Hi @srinath,
It seems like the requirement is to declare one datadog_synthetics_test.url_monitoring
instance for each distinct tuple of appid
, env
, and region
, with the special case that a null value for regions
is treated as a special “non-region” entry.
The typical first step for a requirement like this is to transform the given data structure into a different shape where there’s one element per instance to declare, which we can do with local values:
variable "app_details" {
type = map(object({
app_id = string
app_name = string
environments = set(string)
regions = set(string)
channel = string
}))
}
locals {
# First we'll normalize the input so that
# a null "regions" becomes a set with one
# element, since otherwise having no regions
# would lead to us generating no tuples at
# all. An empty string region name signifies
# a region-agnostic endpoint here.
app_details = [
for k, d in var.app_details : {
key = k
app_id = d.app_id
app_name = d.app_name
environments = d.environments
regions = coalesce(d.regions, toset([""]))
channel = d.channel
}
]
app_monitors = flatten([
for d in local.app_details : [
for env in d.environments : [
for reg in d.regions : {
key = "${d.app_id}:${env}%{ if reg != "" }:${reg}%{ endif }"
app_id = d.app_id
app_name = d.app_name
environment = env
region = reg != "" ? reg : null
channel = d.channel
url = "https://${d.app_name}%{ if reg != "" }-${reg}%{ endif }-${env}.<url>"
is_prod = env == "prod"
}
]
]
])
}
resource "datadog_synthetics_test" "url_monitoring" {
for_each = { for m in local.app_monitors : m.key => m }
request_definition {
method = "GET"
url = each.value.url
}
# ...
message = <<-EOT
The ${ each.value.is_prod ? "Prod" : "Non-Prod" } Endpoint for the ${title(each.value.app_name)} (${each.value.app_id}) is not returning 200.

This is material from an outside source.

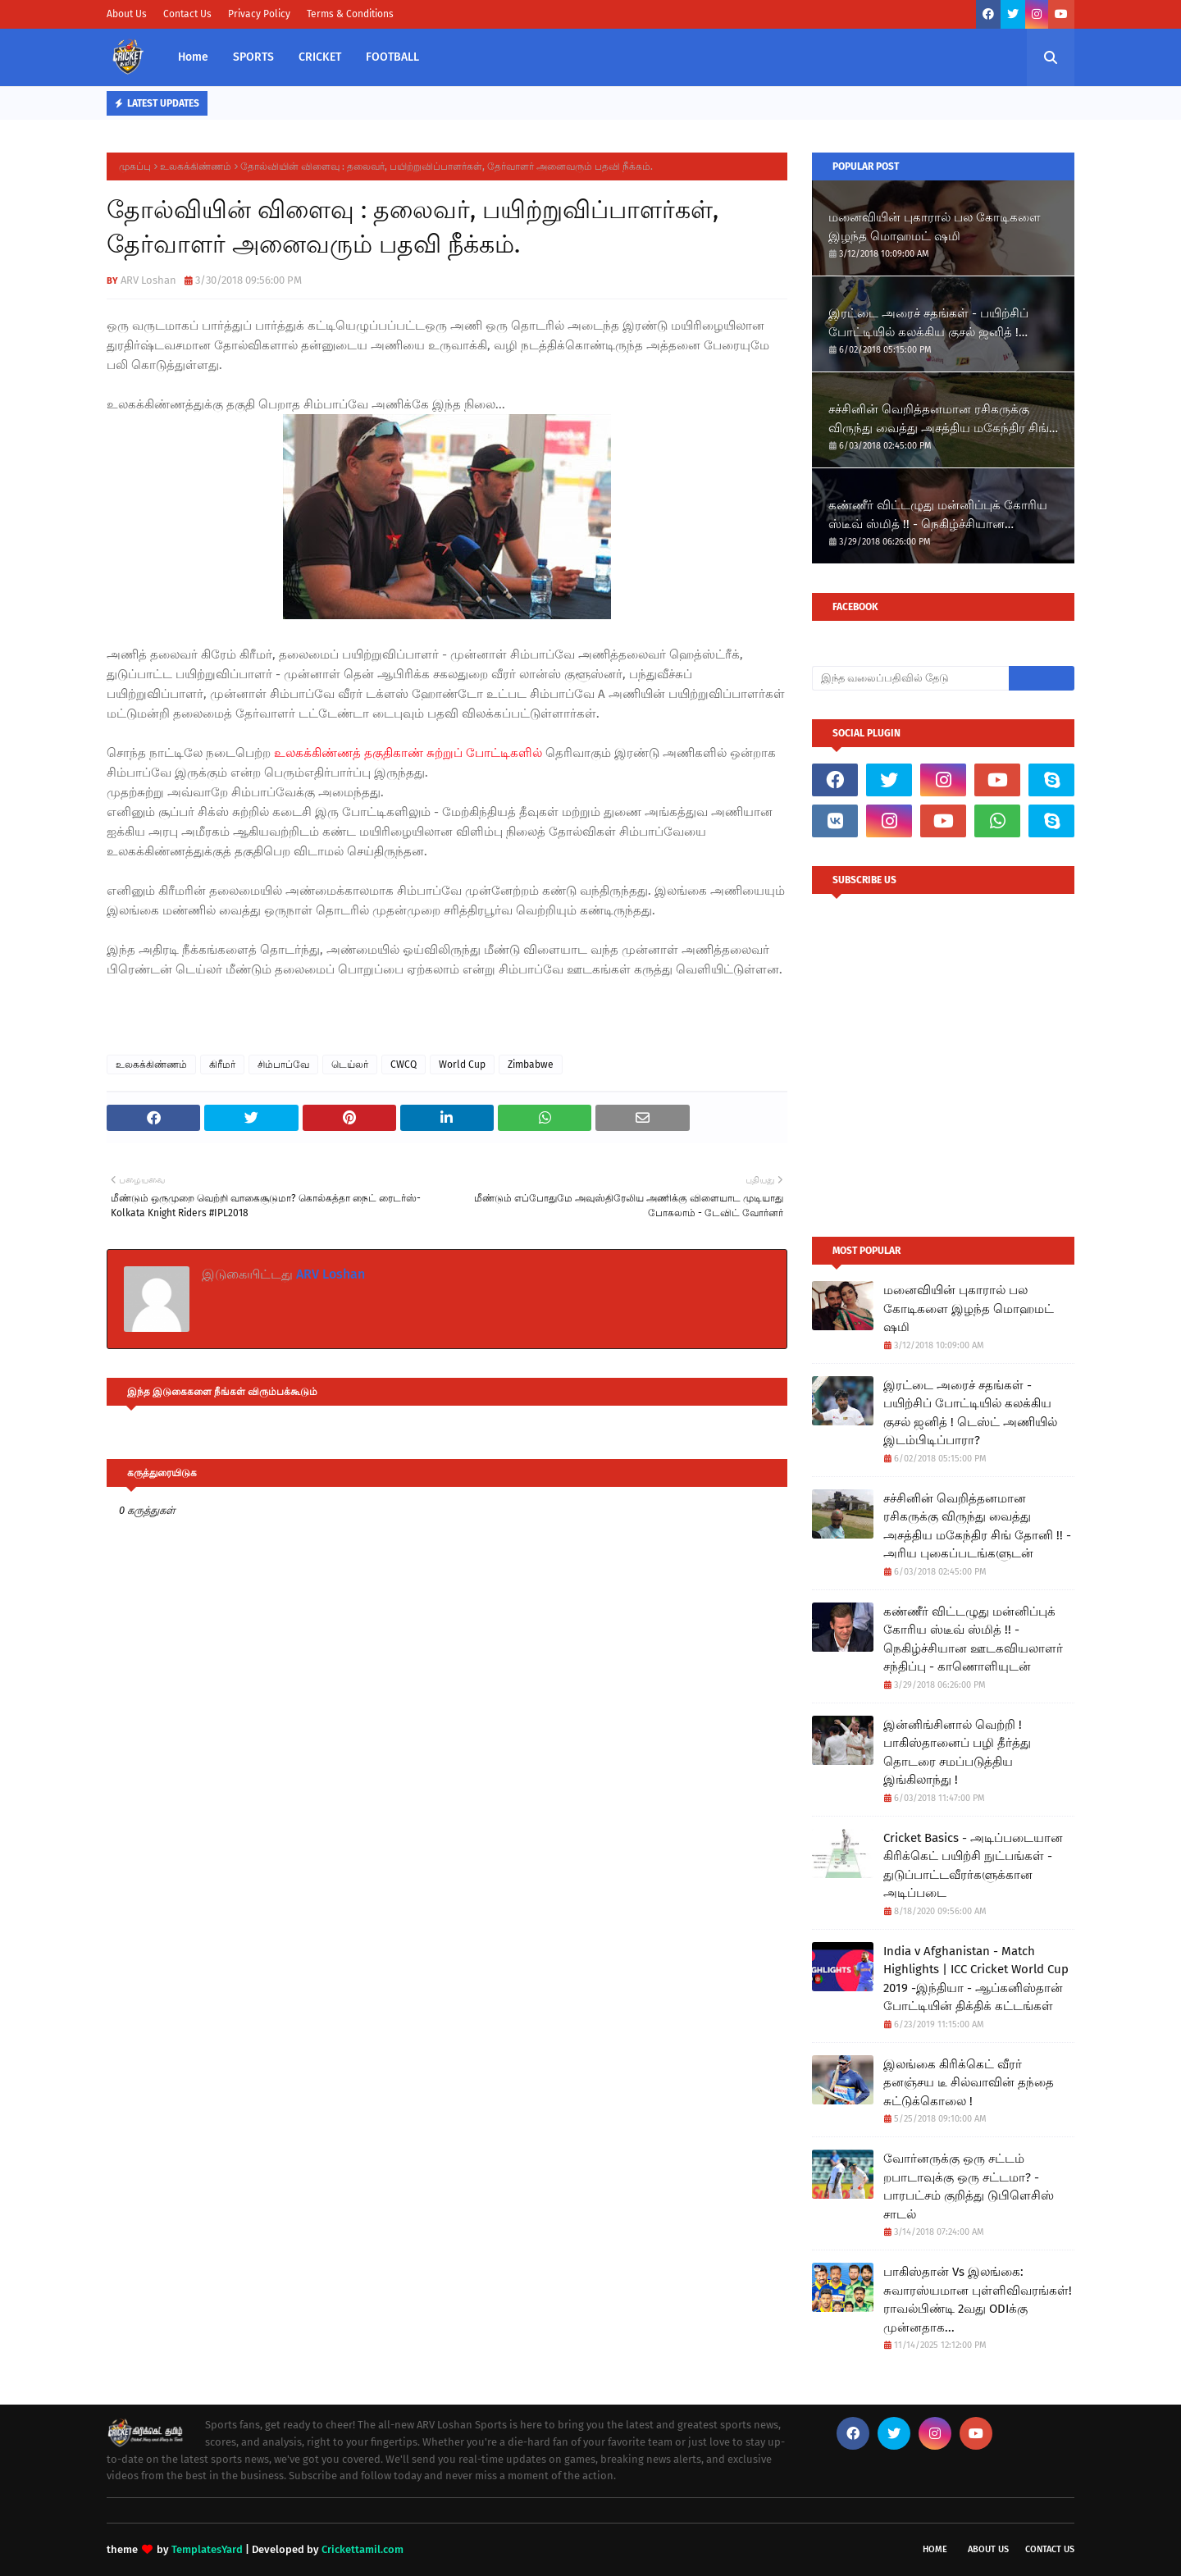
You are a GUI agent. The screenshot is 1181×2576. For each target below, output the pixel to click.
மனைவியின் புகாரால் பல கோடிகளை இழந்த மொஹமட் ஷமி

Endpoint: [${each.value.url}]
{{#is_alert}}
${each.value.channel}
{{/is_alert}}
EOT
}
This is largely the same as your original approach of flattening the two-level hierarchy of apps and environments. I added in a third level of hierarchy for the regions in a similar way, but also factored out some of the rules for constructing strings that may or may not contain regions just to keep that extra complexity as isolated as possible.
The main “special” thing here compared to the normal flatten
pattern is the fact that I treated a null regions
as a single region with an empty name, which then allows a region-agnostic application to work even though by normal flatten
rules you’d otherwise end up with no elements at all for that application in the case where there are no regions.
Here’s an example of how to set the variable with some of the regions set to null
to activate that special behavior:
app_details = {
sampleapp_regional = {
app_id = "123456"
app_name = "sampleapp"
environments = ["staging", "prod"]
channel = "alert_channel"
regions = ["us-east-1", "us-east-2"]
}
sampleapp_nonregional = {
app_id = "123456"
app_name = "sampleapp"
environments = ["qa"]
channel = "alert_channel"
regions = null
}
}
Notice that the “sampleapp” is split into two entries here so that the qa
incarnation of it can have regions = null
and thus activate the no-regions behavior for it.
This is quite a long example and I’ve not tested it, so I expect I’ve probably made at least one typo in there somewhere. If you get an error when you try this and you’re not sure how to resolve it, let me know and I’ll see if I can improve the example.